**Goal:**
Scale the data from the line that contains "Where should I click to: Click the Guestpostlinks" through the line that contains "(x=131, y=13)", and reproduce only those lines, requests included. Multiply every coordinate in the answers by 1.75 and round to whole numbers, with halves rounded up, but leave the numbers in the requests unchanged.

— Start —

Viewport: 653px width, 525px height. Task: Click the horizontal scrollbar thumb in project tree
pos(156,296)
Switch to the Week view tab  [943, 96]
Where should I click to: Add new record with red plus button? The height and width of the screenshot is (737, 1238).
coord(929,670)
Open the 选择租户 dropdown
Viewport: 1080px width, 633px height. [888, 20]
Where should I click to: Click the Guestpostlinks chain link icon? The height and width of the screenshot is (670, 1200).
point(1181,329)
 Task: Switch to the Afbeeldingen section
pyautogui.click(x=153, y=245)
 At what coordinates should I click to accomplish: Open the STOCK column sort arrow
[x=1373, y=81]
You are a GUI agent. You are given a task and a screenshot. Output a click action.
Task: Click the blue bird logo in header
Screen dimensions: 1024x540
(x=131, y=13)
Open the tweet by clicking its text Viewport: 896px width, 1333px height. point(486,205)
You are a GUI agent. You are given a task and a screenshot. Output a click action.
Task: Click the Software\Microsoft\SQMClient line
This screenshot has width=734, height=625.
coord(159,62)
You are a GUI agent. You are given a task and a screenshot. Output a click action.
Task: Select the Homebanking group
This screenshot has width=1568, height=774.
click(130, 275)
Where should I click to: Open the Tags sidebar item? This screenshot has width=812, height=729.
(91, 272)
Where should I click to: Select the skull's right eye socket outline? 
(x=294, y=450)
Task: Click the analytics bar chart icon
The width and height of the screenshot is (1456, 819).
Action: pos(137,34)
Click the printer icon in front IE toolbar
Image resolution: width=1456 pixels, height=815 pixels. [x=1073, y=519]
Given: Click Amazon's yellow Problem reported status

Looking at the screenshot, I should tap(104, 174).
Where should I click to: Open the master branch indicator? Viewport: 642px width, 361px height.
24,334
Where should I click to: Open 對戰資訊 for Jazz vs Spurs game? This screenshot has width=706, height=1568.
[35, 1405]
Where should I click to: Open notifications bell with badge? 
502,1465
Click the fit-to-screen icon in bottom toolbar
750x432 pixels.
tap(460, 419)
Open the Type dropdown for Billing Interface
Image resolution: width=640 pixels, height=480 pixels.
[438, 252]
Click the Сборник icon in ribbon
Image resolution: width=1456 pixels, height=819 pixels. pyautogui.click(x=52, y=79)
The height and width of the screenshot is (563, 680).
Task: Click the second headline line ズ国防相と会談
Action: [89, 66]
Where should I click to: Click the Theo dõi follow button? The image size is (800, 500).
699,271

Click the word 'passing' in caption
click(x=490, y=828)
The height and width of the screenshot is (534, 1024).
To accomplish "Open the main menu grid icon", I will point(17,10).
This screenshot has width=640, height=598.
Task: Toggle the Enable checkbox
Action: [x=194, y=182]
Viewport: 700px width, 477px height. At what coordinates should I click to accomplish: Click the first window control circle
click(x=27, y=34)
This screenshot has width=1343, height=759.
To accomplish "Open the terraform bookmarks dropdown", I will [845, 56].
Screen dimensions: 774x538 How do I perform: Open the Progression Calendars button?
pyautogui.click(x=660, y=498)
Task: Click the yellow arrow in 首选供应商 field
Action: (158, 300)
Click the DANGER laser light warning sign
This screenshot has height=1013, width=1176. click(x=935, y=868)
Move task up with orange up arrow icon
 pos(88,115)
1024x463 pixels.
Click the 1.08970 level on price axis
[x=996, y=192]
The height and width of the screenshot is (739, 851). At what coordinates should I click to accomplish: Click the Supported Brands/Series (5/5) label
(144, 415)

— End —

**Output of the exercise:**
Where should I click to: Click the Guestpostlinks chain link icon? The height and width of the screenshot is (670, 1200).
point(2067,576)
 Task: Switch to the Afbeeldingen section
pyautogui.click(x=268, y=429)
 At what coordinates should I click to accomplish: Open the STOCK column sort arrow
[x=2403, y=142]
You are a GUI agent. You are given a task and a screenshot. Output a click action.
Task: Click the blue bird logo in header
Screen dimensions: 1024x540
(x=229, y=23)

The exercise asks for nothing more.